Gegevens- en logboekopslag
De volgende factoren zijn van invloed op de hoeveelheid opslag die wordt gebruikt voor gegevens- en logboekbestanden en zijn van toepassing op de lagen Algemeen gebruik en Bedrijfskritiek.
- Elke rekenkracht ondersteunt een configureerbare maximale gegevensgrootte, met een standaardwaarde van 32 GB.
- Wanneer u de maximale gegevensgrootte configureert, wordt automatisch een extra 30 procent van de factureerbare opslag toegevoegd voor het logboekbestand.
- In de servicelaag Algemeen gebruik maakt
tempdb
gebruik van lokale SSD-opslag. Deze opslagkosten zijn inbegrepen in de vCore-prijs. - In de servicelaag Bedrijfskritiek deelt
tempdb
lokale SSD-opslag met gegevens en logboekbestanden entempdb
opslagkosten zijn opgenomen in de prijs van vCore. - In de lagen Algemeen gebruik en Bedrijfskritiek worden kosten in rekening gebracht voor de maximale opslaggrootte die is geconfigureerd voor een database of elastische pool.

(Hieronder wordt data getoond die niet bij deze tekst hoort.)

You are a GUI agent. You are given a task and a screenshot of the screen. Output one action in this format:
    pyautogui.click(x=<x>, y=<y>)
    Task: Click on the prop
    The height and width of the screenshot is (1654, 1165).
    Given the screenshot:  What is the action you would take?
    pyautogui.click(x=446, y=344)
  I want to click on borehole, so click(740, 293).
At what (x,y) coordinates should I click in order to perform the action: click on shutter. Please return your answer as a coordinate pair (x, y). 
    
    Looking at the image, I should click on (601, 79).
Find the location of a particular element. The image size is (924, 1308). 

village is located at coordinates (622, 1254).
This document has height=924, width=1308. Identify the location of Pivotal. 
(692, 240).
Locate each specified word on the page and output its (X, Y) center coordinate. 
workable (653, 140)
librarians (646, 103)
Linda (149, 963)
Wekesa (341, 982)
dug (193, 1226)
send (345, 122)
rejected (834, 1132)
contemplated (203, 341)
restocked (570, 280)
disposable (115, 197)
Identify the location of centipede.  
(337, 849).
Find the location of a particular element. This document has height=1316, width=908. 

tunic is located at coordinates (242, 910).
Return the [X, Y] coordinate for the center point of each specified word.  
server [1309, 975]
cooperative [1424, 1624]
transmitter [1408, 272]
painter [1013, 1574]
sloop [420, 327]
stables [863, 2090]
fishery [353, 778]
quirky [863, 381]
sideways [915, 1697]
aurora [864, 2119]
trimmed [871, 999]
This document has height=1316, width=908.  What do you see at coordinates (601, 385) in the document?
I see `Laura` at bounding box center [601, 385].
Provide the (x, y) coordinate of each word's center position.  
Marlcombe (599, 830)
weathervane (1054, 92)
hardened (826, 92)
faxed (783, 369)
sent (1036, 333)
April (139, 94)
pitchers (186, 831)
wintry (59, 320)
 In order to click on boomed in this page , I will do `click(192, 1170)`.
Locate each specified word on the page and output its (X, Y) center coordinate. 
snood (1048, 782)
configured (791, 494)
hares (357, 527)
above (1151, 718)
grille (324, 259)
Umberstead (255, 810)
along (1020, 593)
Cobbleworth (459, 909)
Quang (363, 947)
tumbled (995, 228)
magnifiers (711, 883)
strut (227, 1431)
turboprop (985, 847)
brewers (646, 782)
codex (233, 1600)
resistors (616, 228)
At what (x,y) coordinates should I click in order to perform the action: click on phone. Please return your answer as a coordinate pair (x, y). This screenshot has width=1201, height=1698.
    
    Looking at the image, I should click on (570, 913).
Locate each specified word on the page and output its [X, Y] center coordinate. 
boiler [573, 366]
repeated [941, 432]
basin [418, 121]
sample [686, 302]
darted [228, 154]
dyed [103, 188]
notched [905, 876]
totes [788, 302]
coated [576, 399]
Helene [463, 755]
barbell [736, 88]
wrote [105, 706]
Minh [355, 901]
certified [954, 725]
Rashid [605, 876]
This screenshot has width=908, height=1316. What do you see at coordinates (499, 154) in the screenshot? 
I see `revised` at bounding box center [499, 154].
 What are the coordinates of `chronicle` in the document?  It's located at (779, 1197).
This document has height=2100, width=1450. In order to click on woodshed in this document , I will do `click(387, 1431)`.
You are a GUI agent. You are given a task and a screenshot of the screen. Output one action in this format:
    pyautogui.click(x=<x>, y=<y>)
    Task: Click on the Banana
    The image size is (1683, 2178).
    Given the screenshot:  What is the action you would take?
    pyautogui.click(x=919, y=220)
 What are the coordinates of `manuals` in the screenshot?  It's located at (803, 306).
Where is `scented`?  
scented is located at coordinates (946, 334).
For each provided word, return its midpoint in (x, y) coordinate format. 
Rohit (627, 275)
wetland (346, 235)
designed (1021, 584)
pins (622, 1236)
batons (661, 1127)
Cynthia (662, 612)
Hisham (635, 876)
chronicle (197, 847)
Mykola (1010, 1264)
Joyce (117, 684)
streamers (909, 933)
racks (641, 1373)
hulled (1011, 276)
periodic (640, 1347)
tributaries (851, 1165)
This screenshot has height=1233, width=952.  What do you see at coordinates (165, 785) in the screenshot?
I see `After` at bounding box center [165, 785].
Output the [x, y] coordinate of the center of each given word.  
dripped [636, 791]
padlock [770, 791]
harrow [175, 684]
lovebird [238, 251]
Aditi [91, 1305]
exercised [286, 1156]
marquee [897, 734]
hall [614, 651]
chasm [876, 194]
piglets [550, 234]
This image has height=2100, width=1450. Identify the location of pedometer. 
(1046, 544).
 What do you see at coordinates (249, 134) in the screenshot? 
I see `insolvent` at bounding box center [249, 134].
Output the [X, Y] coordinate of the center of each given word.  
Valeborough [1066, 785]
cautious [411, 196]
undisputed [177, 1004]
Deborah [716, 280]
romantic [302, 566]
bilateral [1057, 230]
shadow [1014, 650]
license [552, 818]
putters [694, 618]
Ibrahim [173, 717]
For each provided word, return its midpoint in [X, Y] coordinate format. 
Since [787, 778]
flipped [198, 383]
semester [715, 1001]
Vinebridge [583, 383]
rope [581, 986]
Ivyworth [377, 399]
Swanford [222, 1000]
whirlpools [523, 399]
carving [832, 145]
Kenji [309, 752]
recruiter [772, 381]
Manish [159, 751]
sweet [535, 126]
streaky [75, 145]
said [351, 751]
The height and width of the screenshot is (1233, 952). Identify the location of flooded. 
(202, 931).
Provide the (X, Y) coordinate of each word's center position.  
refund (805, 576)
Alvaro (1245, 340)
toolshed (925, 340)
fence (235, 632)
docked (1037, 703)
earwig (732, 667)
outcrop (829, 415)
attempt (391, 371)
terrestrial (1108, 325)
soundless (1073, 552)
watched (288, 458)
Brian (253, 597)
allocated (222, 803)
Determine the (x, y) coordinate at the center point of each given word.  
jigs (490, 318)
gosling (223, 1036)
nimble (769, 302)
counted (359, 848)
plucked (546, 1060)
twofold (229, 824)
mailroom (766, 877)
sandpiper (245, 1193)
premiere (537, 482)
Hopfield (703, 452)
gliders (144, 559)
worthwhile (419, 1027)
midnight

- Voor SQL Database kunt u elke maximale gegevensgrootte tussen 1 GB en de ondersteunde opslaggrootte selecteren in stappen van 1 GB.
De volgende opslagoverwegingen zijn van toepassing op Hyperscale:
- De maximale grootte voor gegevensopslag is ingesteld op 128 TB en kan niet worden geconfigureerd.
- Er worden alleen kosten in rekening gebracht voor de toegewezen gegevensopslag, niet voor maximale gegevensopslag.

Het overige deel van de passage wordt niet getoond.